Driven in part by a July 2017 discharge of black water into the Niagara River, the $27 million investment will be split between the state and the Niagara Falls Water Board.
Some of the planned projects include improving primary treatment systems and equipment, making improvements to the sedimentation basin and related equipment, and rehabilitating the Gorge Pumping Station.
In addition, screens and grit removal equipment will be replaced, the dewatering system will be upgraded, and the granular activated carbon system will be replaced.
A completion date was not specified, but according to the consent order, a workplan and construction schedule are due in June.
The New Mexico Environment Department issued a notice of violation last week to the U.S. Air Force for failing to properly address groundwater contamination at Cannon Air Force Base.
For nearly 40 years, the base utilized fire-fighting foam containing per- and poly-fluoroalkyl substances, which have been detected at elevated levels in groundwater on and off the base.
Specifically, the notice requires the U.S. Air Force to identify short-term corrective measures to address water quality for irrigation and livestock, and to evaluate the feasibility of one or more treatment systems on contaminated water supply wells.
If the Air Force fails to comply with NMED's notice, it could face civil penalties of up to $15,000 per day, per violation.
The U.S. Department of Agriculture announced last week that it is investing $1.2 billion to help rebuild and improve rural water infrastructure in 46 states.
Through the Water and Waste Disposal Loan and Grant program, USDA is providing financing for 234 water and environmental infrastructure projects for rural communities with 10,000 or fewer residents.
Some of the projects include $2.5 million to replace the primary water transmission line for the Berlin Municipal Water System in Pennsylvania, and $3.2 million plus a $390,000 grant to construct two miles of water line and a 500,000-gallon water storage tank for the Todd County Water District in Kentucky.
Funding from this USDA program can be used for drinking water, stormwater drainage and waste disposal systems.

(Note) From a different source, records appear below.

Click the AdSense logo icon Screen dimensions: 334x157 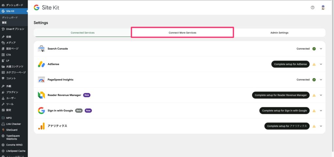tap(41, 64)
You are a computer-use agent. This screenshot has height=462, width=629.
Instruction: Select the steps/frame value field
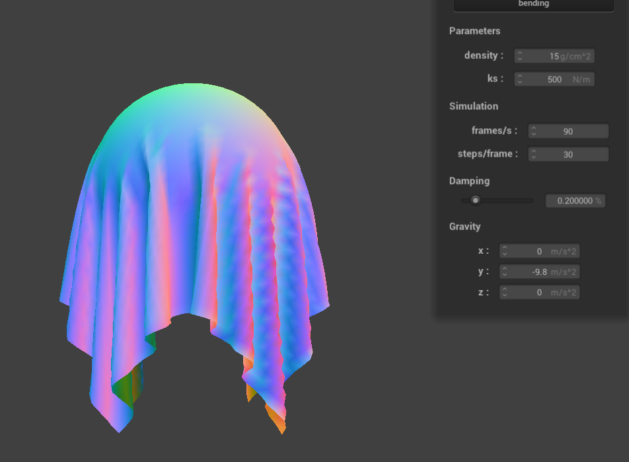coord(568,155)
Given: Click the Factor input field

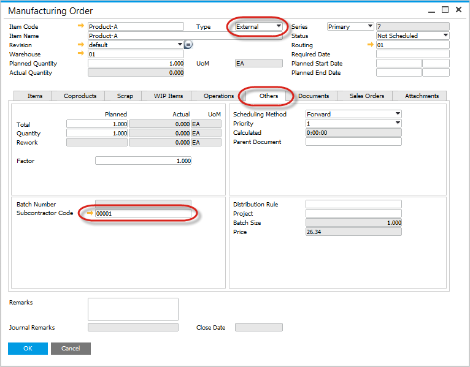Looking at the screenshot, I should (143, 161).
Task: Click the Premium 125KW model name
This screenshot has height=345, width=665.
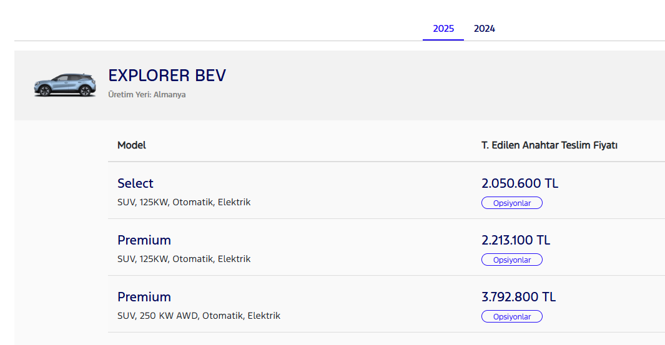Action: 144,240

Eligible communities and water districts can apply online at rd.usda.gov, or through one of USDA Rural Development’s state or field offices.
The U.S. EPA and U.S. Department of Agriculture issued a letter last week to state co-regulators that encourages increased engagement and a reinvigoration of state, tribal, and federal efforts to reduce excess nutrients in waterways, with a focus on market-based and other collaborative approaches.
Some of these include water quality credit trading, public-private partnerships, pay-for success, supply chain programs, and more.
The two agencies say they are committed to working with states, tribes, and stakeholders to identify watersheds and basins where market-based approaches can supplement traditional regulatory programs to promote meaningful reductions in excess nutrients and improved water quality.
For more information visit epa.gov/nutrient-policy-data.
EPA recently released a Biological Response Report analyzing the effects of the 2015 Gold King Mine spill on select biological organisms living in the Animas and San Juan rivers.
EPA found that while some fish accumulated metals immediately after the mine release, levels returned to background conditions when samples were collected again the following spring.
Based on the analysis of the available pre- and post-release data, EPA also concluded there were no measurable changes to fish populations and bottom-dwelling organisms after the Gold King Mine release.
For WaterWorld magazine, I'm Angela Godwin. Thanks for watching.